-- Given task --
Format the lines in the rows from the one containing "Screen dimensions: 1182x788" through the one containing "Action: click(x=393, y=152)", both included, as a JSON list of strings with one string per line. Leave out any blank lines.

— begin Provided records —

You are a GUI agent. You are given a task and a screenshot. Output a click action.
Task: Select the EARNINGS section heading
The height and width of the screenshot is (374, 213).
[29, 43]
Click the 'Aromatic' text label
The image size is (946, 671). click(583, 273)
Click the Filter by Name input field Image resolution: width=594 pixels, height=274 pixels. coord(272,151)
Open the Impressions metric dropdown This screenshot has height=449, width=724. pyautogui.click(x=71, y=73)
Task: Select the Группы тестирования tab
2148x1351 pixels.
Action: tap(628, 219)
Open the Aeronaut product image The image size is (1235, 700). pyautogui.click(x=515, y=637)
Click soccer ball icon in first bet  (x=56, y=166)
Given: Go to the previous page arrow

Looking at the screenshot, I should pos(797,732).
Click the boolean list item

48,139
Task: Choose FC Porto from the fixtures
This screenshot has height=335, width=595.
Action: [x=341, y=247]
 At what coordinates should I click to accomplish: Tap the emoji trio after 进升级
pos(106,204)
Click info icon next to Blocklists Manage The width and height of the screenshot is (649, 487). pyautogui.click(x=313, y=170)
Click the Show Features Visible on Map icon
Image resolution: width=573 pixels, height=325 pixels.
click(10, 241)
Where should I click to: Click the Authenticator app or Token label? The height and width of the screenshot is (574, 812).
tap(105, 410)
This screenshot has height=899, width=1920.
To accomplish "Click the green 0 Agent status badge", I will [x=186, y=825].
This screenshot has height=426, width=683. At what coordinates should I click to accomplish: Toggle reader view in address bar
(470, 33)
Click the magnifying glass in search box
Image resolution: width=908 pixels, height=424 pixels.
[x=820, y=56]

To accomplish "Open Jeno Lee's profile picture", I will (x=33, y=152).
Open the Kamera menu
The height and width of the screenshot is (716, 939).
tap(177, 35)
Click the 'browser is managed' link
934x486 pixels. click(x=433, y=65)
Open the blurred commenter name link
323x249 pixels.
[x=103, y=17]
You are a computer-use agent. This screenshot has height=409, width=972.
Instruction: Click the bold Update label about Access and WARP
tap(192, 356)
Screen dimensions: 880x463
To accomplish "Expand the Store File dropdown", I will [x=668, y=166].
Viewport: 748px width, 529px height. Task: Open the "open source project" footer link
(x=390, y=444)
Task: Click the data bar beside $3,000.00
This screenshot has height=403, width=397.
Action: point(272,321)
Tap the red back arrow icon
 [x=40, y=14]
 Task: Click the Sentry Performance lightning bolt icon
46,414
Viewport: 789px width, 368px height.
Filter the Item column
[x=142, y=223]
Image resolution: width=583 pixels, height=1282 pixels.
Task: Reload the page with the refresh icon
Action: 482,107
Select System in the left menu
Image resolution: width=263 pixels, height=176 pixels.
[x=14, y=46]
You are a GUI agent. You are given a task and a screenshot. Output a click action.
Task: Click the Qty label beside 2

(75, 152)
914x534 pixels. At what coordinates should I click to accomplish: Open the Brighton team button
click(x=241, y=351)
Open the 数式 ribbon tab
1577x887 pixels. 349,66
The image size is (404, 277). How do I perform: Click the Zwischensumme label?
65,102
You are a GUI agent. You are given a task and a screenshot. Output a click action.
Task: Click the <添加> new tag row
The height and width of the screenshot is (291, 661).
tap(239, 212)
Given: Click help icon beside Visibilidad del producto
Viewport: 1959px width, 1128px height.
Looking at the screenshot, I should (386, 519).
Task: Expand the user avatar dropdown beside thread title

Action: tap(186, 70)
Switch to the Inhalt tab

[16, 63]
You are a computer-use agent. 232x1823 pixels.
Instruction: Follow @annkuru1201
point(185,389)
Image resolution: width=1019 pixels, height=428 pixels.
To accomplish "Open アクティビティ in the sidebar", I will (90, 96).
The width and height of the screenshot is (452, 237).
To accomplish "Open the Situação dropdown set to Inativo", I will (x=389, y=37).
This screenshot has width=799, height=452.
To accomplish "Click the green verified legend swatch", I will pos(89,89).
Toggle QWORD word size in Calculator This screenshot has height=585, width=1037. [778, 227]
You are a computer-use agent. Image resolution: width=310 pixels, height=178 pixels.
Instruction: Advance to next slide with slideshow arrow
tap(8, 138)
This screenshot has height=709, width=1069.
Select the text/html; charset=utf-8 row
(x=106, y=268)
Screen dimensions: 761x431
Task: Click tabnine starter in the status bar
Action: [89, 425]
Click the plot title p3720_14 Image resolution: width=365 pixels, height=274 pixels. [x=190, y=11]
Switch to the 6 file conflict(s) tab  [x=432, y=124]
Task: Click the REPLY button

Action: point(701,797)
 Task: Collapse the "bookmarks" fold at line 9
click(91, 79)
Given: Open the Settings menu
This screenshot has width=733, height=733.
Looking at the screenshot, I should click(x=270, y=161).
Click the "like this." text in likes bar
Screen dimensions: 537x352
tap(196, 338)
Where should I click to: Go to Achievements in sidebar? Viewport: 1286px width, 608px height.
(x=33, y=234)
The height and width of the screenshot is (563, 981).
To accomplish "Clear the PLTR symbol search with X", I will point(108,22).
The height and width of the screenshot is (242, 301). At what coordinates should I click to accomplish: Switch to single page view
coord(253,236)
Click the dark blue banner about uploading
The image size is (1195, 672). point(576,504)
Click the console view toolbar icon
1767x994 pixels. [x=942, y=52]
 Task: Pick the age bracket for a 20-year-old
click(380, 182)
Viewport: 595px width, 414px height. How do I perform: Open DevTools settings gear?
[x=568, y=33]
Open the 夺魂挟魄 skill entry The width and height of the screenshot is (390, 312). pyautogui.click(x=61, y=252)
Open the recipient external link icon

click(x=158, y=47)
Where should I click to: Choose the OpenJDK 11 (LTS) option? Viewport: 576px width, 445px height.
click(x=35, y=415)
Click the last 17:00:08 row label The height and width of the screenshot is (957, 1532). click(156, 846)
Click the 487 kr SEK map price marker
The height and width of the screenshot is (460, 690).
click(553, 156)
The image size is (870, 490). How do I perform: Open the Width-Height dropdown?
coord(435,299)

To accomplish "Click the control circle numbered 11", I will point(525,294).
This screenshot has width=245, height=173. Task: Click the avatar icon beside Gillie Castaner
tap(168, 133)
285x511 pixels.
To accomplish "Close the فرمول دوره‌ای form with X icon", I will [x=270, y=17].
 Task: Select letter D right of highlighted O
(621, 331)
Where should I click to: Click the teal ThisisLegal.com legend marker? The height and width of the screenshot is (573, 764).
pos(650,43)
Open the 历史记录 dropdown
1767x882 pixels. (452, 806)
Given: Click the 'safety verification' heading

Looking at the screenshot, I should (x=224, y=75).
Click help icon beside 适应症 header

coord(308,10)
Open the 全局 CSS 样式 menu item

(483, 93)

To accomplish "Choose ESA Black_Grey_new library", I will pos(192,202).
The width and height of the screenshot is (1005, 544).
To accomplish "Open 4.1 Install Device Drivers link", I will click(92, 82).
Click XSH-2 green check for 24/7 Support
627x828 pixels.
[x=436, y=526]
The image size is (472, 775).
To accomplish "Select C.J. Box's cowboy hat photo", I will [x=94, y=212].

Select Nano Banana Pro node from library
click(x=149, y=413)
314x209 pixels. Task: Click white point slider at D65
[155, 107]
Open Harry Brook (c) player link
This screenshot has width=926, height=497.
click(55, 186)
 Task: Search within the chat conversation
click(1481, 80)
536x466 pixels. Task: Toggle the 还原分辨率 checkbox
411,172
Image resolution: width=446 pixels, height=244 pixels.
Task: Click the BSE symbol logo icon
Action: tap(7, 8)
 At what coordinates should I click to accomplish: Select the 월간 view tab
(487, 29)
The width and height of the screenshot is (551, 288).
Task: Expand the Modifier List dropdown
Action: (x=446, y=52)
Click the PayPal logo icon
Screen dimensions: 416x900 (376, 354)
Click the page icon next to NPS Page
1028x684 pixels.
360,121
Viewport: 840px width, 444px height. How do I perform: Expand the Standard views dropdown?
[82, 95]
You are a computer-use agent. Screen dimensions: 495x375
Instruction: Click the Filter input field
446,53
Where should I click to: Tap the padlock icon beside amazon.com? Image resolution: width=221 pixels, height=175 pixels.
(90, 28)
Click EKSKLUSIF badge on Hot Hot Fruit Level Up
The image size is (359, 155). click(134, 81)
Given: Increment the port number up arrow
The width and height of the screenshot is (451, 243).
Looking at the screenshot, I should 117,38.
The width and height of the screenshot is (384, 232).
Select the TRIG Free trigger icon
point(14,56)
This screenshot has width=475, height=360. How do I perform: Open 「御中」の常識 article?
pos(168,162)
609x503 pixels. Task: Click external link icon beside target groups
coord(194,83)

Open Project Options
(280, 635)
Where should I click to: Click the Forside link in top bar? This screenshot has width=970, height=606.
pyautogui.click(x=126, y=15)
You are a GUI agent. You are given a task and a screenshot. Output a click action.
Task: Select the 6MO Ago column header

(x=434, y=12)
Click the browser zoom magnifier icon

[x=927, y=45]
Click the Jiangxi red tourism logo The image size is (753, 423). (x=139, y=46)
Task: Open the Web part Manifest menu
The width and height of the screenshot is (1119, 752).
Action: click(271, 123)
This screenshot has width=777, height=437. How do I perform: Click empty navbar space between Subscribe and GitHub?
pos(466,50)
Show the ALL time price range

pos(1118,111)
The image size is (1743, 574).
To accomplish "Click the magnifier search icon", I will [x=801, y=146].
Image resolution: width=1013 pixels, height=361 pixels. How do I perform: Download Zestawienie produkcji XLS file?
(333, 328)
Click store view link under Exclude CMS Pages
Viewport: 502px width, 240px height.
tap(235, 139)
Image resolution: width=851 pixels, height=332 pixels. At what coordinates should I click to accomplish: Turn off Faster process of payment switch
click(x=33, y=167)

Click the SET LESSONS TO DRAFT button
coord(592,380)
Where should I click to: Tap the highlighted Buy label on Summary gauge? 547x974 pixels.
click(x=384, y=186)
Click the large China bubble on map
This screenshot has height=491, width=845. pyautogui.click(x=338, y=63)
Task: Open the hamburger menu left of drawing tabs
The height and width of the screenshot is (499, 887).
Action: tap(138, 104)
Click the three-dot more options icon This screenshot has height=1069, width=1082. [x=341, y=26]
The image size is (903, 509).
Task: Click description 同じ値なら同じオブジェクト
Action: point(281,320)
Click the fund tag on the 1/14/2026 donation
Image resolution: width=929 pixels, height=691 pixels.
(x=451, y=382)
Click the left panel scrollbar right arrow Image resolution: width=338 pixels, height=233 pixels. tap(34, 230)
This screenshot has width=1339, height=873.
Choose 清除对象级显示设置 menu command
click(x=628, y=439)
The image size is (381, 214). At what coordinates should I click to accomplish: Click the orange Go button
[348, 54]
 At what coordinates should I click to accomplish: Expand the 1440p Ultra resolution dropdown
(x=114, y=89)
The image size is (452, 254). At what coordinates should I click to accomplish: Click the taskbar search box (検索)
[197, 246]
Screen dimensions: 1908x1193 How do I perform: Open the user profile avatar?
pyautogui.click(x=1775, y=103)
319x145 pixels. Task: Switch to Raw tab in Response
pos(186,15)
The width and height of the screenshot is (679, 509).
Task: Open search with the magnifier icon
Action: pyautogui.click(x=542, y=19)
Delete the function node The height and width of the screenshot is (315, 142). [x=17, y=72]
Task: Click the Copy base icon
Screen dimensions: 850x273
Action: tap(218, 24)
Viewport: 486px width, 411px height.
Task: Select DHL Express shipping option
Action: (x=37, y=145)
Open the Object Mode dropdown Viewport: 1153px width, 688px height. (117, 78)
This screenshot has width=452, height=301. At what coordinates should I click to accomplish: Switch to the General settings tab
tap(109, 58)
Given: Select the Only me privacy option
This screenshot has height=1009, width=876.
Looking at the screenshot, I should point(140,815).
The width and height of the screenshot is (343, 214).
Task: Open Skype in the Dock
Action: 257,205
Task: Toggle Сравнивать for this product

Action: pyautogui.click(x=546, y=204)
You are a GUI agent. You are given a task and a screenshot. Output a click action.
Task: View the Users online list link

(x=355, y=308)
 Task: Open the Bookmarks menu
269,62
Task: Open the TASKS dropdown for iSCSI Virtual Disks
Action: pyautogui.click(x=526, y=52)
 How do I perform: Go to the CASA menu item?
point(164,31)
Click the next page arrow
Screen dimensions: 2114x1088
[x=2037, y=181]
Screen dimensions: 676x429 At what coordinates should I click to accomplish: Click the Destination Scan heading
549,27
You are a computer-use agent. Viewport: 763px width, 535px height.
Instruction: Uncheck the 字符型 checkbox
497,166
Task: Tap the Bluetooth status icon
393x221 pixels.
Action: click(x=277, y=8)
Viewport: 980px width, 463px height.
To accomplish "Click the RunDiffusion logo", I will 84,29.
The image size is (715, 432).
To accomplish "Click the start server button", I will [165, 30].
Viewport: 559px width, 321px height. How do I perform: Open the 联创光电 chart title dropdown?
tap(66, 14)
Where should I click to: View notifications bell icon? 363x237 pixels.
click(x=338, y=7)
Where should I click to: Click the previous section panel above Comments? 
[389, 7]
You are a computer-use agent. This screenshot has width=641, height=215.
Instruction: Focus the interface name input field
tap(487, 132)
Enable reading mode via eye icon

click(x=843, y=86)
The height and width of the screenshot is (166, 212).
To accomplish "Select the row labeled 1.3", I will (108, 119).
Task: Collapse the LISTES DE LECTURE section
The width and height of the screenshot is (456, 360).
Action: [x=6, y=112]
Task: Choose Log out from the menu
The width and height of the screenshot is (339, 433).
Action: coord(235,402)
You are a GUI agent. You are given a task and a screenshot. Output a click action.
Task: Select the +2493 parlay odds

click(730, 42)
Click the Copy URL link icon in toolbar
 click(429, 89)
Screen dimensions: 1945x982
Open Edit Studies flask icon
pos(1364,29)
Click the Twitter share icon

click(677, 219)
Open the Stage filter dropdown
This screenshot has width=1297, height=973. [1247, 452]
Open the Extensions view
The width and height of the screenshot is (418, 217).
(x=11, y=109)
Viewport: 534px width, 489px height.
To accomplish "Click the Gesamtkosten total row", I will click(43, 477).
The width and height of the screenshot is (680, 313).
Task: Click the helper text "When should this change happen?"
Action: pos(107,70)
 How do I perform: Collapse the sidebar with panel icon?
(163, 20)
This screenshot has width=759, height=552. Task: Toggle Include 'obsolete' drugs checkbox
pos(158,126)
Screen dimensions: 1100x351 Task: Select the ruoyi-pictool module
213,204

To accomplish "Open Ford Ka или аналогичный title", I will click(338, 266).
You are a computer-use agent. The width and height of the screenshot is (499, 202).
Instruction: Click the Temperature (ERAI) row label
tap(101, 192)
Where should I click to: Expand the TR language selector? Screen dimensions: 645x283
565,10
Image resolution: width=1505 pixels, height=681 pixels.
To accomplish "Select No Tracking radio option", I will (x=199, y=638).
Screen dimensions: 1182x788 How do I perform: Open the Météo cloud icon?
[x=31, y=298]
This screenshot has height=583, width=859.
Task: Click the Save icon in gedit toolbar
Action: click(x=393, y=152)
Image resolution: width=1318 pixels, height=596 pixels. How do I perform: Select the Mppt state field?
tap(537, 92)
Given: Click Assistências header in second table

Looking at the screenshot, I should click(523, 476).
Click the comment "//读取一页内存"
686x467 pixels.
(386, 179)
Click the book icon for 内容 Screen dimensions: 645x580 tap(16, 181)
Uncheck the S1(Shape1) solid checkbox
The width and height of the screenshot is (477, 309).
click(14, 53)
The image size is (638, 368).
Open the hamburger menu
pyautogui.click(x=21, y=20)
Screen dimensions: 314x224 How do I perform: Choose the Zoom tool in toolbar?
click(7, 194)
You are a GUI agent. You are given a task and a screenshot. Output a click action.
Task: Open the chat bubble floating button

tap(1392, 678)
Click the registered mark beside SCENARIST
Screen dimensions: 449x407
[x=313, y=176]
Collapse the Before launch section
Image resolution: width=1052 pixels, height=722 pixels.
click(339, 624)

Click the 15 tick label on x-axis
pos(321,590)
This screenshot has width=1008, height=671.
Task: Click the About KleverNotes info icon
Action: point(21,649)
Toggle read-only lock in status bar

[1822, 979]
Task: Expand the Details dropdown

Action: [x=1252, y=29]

— end Provided records —

-- Answer below --
[
  "Screen dimensions: 1182x788 How do I perform: Open the Météo cloud icon?",
  "[x=31, y=298]",
  "This screenshot has height=583, width=859.",
  "Task: Click the Save icon in gedit toolbar",
  "Action: click(x=393, y=152)"
]